I lost count of how many times I had this conversation over the years. A lot of people assume that Tourettes functions like a pass to violate society’s taboos without consequence. The reality is that there is no such thing. People with Tourette Syndrome get kicked off of buses because their tics sound like slurs and cursed out in movie theaters for disturbing other patrons. I’ve been able to count on the support and patience of fantastic teachers, coworkers, and teammates in my life who have normalized, or at least tolerated, my involuntary noises and twitches. On the other hand, I also regularly get asked, even after explaining Tourettes at length, if I could please just be polite and try not to tic.
But if people don’t understand Tourettes, who can blame them when it’s been represented so poorly? The problem isn’t that comedy has treated Tourettes as a joke—I’m not above laughing at myself—it’s that comedy has turned it into a shitty, paper-thin one. It’s Curb Your Enthusiasm’s third season, where Larry David hires a chef who turns out to have Tourette Syndrome (you can tell because he swears) and casually discusses firing him over his disability before standing up in front of his restaurant’s opening night crowd and swearing along with the chef in what’s supposed to be an act of solidarity. The sum total of what we learn about the chef is that he has a compulsive dislike for salmon, capers, and olives and, well, he swears. When Tourette Syndrome is just plot-device wallpaper like that, is it any wonder that viewers don’t get it?

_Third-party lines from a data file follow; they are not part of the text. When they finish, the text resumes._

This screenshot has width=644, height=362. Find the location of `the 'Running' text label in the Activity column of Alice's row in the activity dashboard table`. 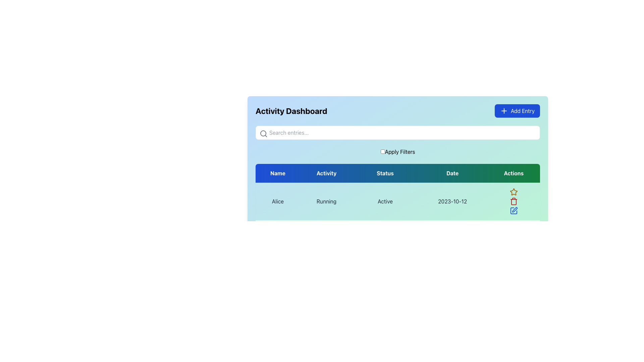

the 'Running' text label in the Activity column of Alice's row in the activity dashboard table is located at coordinates (326, 201).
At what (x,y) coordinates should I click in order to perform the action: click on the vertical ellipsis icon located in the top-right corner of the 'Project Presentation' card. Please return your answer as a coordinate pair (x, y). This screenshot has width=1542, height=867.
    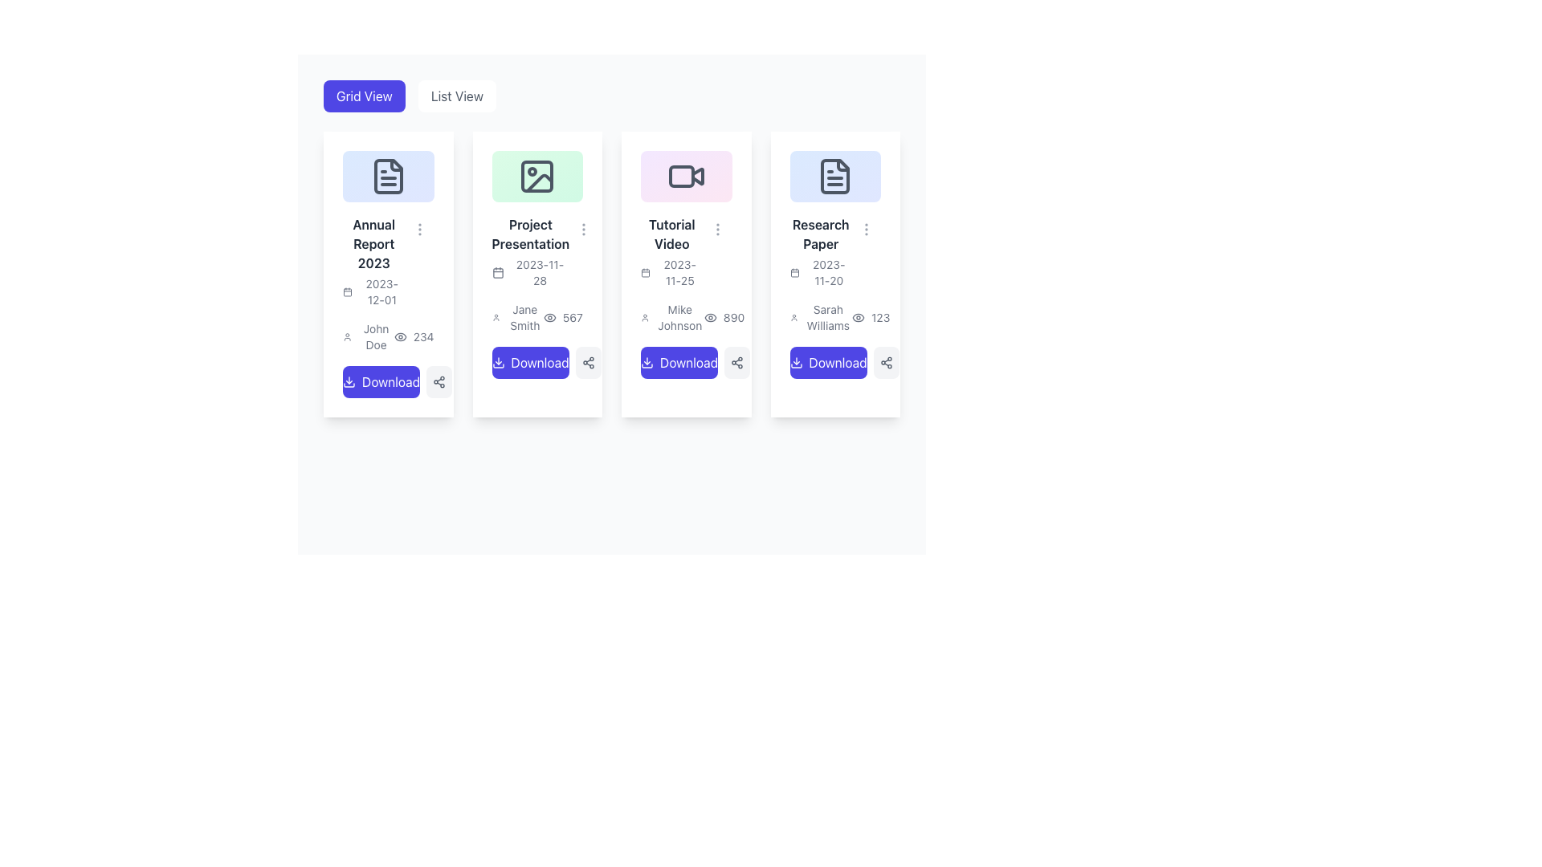
    Looking at the image, I should click on (583, 229).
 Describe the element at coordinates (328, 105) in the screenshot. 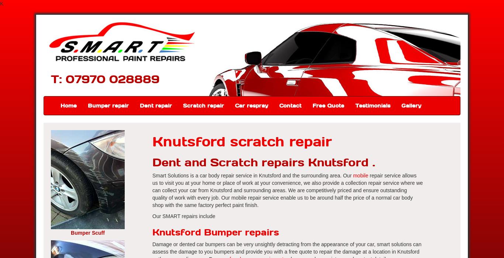

I see `'Free Quote'` at that location.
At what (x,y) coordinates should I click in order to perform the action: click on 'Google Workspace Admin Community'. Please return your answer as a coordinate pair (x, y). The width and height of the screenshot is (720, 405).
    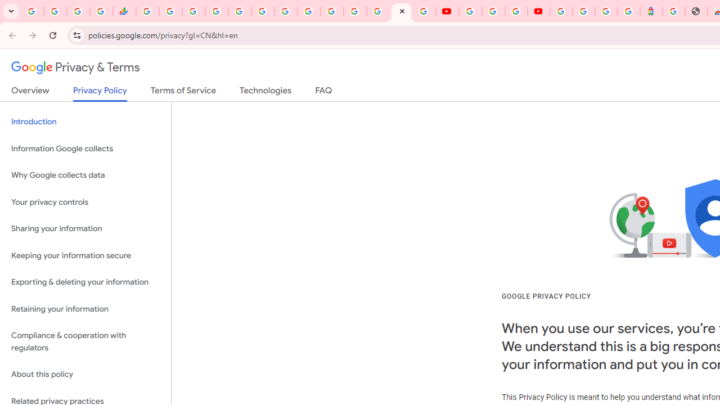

South Park fucking got it. Unlike other shows that portrayed Tourettes from the outside looking in, “Le Petit Tourette” actually took the time to ask, what’s it like to live your life with a disease that most people just don’t understand, or care to? The episode’s replete with details that anyone who has Tourettes will recognize immediately, from the rushed way Thomas talks, like he’s trying get a complete thought out before a tic attack interrupts him, to the poster in the background of one scene showing Tourettes as the middle of a Venn diagram labeled “Tics,” “OCD,” and “ADHD,” a common combo of disorders sometimes called “full-blown Tourettes.” After the episode aired, even the TSA agreed that it had been “surprisingly well-researched,” though it still griped about the excessive focus on swearing, a relatively rare symptom of the disorder.
And after all that, “Le Petit Tourette” is still South Park. It’s unafraid to find the shock humor in two young boys derailing a TV broadcast by catfishing a stream of pedophiles, all of whom off themselves in front of the studio audience when they see Chris Hansen waiting for them, or a grown man periodically interrupting his monologue about tolerance to shout “piss out my ass!” Even when the jokes take a crack at people like me, however, I don’t mind. Sometimes a good punchline is the best way to make people look.